I would like to see the ballot initiatives vote breakdown for people who voted for Judge Janet for SC.
It would be good to know if some of those were NO votes, or if they were left blank. (By “NO” i mean voting against the best interests of black people; I’m not sure how the question was worded so I wanted to clarify that.)
WaterGirl
@schrodingers_cat: Can you say who you thought was getting huffy? I didn’t really see that today, but as we are finding out, not everyone sees the nuances the same way.
WaterGirl
@Sister Machine Gun of Quiet Harmony:
I think you’re right about that. I guess I was writing from the perspective that if Dobbs didn’t “get” rural white evangelicals to vote Dem, nothing would.
Gvg
@Paul in KY: nope. They got treated pretty bad. Actually being treated as Irish was its own kind of bad. Pretty sure it was worse in Great Britain but comparing racial mistreatment gets pretty pointless. Just take it from someone descended from Irish who has several relatives into the history…it was bad. Evil stuff.
Gvg
@WaterGirl: it has been explained before historically. Books and such. As I understand it, the reactionaries wanted to keep the schools and races apart and wanted to use the GOP leadership to get around the new civil rights laws mandating equal funding and mixed schools. What they needed was reliable voters. They hit on using antiabortion laws to create one issue voters who would vote Republican no mater what else they did because the democrats were killing babies. see? Then they got weakening of minority voting rights, less fair districts, funding going to charter schools that were private and could exclude students they didn’t like, also lots more funding for police which somehow always locked up more minorities especially black americans than whites. The religious voter never hears about that direct racism although there is the background kind of put down. They aren’t the leaders or in the know. They are just the votes who are trained and the marks who are taught to give money. This is what that repeated line about Falwell hadn’t heard about abortion 4 years ago (soon after moral majority was founded I think) is about. Segregated schools and political power. Abortion was chosen as a cause because power hungry men thought it would work, not because they actually cared about that issue itself. They discussed other possibilities.
schrodingers_cat
@Kay: I hope she succeeds where HRC failed. Gaining the support of white women.
schrodingers_cat
@WaterGirl: I sense a lack of empathy. This feels like a cross-examination.
WaterGirl
@schrodingers_cat: lack of empathy from whom?

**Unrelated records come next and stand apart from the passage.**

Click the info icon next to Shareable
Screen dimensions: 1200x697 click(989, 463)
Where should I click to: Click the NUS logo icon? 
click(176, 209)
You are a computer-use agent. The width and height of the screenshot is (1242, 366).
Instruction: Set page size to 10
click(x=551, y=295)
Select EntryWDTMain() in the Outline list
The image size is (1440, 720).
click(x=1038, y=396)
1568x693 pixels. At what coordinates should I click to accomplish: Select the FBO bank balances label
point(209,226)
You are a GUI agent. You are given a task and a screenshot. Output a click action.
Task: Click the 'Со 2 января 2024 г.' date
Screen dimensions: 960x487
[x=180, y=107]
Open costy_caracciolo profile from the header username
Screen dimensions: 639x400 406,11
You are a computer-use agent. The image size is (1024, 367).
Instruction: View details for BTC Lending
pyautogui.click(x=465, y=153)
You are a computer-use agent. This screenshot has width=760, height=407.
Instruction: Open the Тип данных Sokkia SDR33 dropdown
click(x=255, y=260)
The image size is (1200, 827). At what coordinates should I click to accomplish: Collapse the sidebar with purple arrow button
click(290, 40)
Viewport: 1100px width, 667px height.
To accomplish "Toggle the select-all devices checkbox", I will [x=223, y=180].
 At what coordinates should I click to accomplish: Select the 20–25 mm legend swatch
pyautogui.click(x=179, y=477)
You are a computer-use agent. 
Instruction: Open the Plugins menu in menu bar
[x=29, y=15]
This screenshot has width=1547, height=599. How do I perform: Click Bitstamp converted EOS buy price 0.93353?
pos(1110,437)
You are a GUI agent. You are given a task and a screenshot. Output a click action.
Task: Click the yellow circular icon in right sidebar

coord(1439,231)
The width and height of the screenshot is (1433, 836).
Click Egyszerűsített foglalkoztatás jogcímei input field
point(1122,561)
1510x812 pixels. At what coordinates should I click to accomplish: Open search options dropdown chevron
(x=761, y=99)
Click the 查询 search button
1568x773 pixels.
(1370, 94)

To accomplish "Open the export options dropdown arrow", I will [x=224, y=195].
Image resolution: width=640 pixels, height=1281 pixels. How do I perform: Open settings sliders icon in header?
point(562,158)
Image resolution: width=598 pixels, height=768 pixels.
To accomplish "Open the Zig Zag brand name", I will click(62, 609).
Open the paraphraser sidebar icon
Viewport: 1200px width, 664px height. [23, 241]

If you are referring to me, I am just trying to understand your huffy comment. That’s not a cross examination.
The Pale Scot
@Immanentize:
Two things that struck me was the slavers keeping their slaves and Irish workers separate for fear of treasonous views being proselytized.
Why did slavers hire paddies? Slave were expensive, some jobs like canal construction had a high death rate from yellow fever and Malaria. Don’t want to lose property unnecessarily don’t ‘a know
scav
I think that’s a very important point. Also, although no doubt an emotionally satisfying rhetorical flourish to the orator, it can be counter-productive if the speaker is actually trying to persuade allies or have allies or just convince people that what one says is, in fact true, and not just some emotional self-care.
schrodingers_cat
@WaterGirl: If you want to understand my comment read this thread from my POV. A miniscule demographic minority who is an immigrant and does not have the support system you do.
WaterGirl
@Gvg:
Wow. Nice slam.
GibberJack
@Sister Golden Bear:
What republicans really want is to load them in the back of a panel van and drive them around with the tail pipe redirected back inside.
Along with anyone else they deem untermenschen. You know it and I know it.
Gretchen
@The Lodger: DDay was a multi- day operation. The guys who landed on the first day had a very high mortality rate, but they kept them coming for several days and got enough landed who survived that the invasion was a success. My own dad landed on the third or fourth day and survived to fight his way across Europe to Germany.
Paul in KY
@Gvg: I’m still sure it wasn’t as bad as our black brothers & sisters had to endure.